S’il ne tenait qu’à lui, il refuserait son offre, car il était plus habitué à embaucher ou à collaborer. S’il y avait un jour d’autres ambitions et un idéal communs, ils pourraient devenir camarades.
Cependant, Roland savait que parfois il vaut mieux ne pas insister sur l’égalité et la liberté. Lorsque le sol ne convient pas, même les meilleures graines périclitent. En sa qualité de prince, il ne pourrait pas s’écarter de son rôle jusqu’à ce qu’il ait unifié le royaume.
Après un moment de silence, Roland réagit conformément à l’étiquette de la cour selon les souvenirs de l’ancien prince. Il reçut son poignard et toucha trois fois les épaules de la jeune femme avec son épée.
– « j’accepte votre allégeance », déclara-t-il.
Les épaules de Rossignol tremblaient légèrement. On aurait dit qu’elle pouvait enfin se détendre.
Ensuite, le prince lui tendit sa main droite.
Rossignol prit ses doigts et embrassa délicatement le dos de sa main.

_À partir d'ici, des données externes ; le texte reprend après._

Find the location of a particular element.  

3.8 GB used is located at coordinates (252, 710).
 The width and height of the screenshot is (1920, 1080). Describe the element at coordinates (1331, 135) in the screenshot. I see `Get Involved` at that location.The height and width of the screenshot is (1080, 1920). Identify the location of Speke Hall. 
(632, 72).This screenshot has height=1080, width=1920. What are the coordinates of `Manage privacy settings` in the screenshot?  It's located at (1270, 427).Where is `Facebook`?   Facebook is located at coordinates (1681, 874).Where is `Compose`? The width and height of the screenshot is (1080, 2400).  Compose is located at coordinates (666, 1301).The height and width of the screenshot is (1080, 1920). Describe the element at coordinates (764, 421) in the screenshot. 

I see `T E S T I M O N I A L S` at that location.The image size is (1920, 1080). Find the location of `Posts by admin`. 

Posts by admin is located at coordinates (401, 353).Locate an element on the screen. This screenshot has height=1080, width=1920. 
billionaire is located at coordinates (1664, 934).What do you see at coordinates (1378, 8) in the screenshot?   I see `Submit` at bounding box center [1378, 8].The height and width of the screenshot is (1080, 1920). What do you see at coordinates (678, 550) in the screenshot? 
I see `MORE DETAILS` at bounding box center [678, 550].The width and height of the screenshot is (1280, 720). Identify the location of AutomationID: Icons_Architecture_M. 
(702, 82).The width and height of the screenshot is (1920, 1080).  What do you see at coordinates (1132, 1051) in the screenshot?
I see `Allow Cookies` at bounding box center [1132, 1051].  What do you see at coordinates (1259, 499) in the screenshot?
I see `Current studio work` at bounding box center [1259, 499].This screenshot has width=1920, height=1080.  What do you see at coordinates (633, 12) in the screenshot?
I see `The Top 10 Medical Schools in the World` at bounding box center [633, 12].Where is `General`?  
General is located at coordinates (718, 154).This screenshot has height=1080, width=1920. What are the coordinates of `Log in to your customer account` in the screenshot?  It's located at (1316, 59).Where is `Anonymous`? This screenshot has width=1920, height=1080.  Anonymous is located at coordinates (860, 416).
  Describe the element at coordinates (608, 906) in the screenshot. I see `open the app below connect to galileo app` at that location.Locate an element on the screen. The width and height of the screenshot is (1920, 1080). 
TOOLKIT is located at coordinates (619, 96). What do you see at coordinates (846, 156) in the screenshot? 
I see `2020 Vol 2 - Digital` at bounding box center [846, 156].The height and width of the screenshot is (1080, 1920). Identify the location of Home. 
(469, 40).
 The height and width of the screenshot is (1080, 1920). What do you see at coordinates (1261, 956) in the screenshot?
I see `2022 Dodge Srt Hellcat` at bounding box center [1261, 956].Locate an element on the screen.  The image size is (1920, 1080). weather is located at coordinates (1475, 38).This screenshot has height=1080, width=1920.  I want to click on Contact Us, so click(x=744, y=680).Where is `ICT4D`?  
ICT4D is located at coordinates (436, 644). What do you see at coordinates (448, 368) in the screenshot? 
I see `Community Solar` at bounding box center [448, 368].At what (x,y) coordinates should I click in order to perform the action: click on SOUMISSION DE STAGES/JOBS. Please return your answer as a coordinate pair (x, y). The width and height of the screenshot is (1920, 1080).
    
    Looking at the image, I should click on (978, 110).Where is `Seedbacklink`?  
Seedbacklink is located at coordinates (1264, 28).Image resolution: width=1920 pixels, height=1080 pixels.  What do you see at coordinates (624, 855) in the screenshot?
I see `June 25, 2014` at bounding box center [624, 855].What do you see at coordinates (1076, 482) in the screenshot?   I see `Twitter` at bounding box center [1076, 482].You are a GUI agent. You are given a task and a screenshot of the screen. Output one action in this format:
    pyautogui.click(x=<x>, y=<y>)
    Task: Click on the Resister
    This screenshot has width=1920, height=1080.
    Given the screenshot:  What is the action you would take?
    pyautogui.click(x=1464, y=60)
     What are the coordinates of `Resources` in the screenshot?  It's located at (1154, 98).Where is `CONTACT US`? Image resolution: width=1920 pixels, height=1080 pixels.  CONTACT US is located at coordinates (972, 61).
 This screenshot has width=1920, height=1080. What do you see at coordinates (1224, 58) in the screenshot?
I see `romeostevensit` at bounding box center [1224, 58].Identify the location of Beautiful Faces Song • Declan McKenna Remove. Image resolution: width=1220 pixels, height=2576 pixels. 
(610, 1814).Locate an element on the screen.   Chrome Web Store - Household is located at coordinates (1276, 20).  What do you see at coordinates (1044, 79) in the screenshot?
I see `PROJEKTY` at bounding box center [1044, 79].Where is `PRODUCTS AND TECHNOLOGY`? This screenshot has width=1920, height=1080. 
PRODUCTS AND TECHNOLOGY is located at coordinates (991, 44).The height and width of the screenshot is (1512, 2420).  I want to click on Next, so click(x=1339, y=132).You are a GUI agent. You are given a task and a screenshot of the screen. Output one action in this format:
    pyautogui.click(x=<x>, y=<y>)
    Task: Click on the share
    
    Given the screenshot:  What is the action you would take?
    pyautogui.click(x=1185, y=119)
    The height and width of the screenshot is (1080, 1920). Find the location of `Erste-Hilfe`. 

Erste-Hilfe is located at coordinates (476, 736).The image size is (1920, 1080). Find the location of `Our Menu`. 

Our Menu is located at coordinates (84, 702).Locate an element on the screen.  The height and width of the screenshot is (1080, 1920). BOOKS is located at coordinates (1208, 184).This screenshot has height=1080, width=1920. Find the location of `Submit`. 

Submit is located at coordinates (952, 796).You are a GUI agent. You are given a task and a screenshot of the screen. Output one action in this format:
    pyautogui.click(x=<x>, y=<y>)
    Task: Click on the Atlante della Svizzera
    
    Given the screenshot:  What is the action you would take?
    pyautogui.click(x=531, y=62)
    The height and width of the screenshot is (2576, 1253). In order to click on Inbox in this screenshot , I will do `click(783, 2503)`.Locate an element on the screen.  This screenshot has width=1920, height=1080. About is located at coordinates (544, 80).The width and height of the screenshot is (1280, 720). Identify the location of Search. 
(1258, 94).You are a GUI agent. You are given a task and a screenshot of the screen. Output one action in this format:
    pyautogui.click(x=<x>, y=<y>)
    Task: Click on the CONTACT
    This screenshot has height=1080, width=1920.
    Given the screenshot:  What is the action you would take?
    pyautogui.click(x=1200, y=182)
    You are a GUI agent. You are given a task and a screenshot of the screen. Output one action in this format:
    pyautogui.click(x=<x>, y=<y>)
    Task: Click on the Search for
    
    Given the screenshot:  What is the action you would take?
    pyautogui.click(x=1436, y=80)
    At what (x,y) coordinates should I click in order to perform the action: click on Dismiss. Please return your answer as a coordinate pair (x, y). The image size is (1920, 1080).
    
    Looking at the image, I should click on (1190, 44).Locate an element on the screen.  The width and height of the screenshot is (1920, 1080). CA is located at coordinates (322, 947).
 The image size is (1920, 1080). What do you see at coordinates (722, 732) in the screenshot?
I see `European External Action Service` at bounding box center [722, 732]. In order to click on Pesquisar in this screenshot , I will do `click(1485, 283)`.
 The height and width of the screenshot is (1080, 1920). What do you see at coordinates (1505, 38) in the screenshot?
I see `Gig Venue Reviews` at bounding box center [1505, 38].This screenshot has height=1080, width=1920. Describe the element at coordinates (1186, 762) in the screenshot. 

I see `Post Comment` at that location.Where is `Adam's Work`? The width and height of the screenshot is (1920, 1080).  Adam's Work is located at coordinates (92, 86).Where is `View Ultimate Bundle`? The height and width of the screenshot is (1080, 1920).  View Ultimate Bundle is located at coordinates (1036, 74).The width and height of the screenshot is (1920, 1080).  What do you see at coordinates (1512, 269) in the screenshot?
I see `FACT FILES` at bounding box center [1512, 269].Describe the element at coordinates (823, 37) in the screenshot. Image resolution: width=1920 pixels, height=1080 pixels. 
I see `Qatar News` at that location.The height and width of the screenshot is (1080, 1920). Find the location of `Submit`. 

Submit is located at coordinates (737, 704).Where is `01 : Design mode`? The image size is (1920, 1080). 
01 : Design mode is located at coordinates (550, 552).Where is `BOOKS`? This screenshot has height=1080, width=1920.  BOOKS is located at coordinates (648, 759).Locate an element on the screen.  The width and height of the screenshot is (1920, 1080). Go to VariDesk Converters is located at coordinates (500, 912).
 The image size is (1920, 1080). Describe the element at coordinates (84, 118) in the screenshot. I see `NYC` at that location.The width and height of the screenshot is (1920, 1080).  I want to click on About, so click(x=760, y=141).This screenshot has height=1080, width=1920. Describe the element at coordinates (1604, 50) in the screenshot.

Le rituel était terminé.
Bien que la cérémonie d’allégeance, telle que la pratiquaient les sorcières, fût totalement indescriptible, consigner l’ensemble des actions n’était pas possible dans un contexte ordinaire.
Ainsi, elle s’appelait Veronica…
-« Veronica, est-ce votre vrai nom ? N’avez-vous pas un nom de famille ? » Demanda Roland en la relevant.
– « Oui votre Altesse. Je n’ai aucune intention de vous cacher quoi que ce soit. Il y a cinq ans, j’ai quitté la maison de Gilen. A présent, cette maison et moi n’avons plus rien à voir ensemble. »
Rossignol lui raconta tout. Elle fit sauter la dernière barrière de son cœur en lui révélant son passé.
Elle était née à Silver City, une ville dont le nom provient naturellement de leurs fructueuses mines d’argent. Son père était vicomte, mais sa mère était née roturière. De tels mariages n’étaient pas courants, mais ses parents s’entendaient bien. En outre, Rossignol avait un frère prénommé Hyde. Elle avait passé toute son enfance à Silver City. Ce fut la période la plus heureuse de sa vie.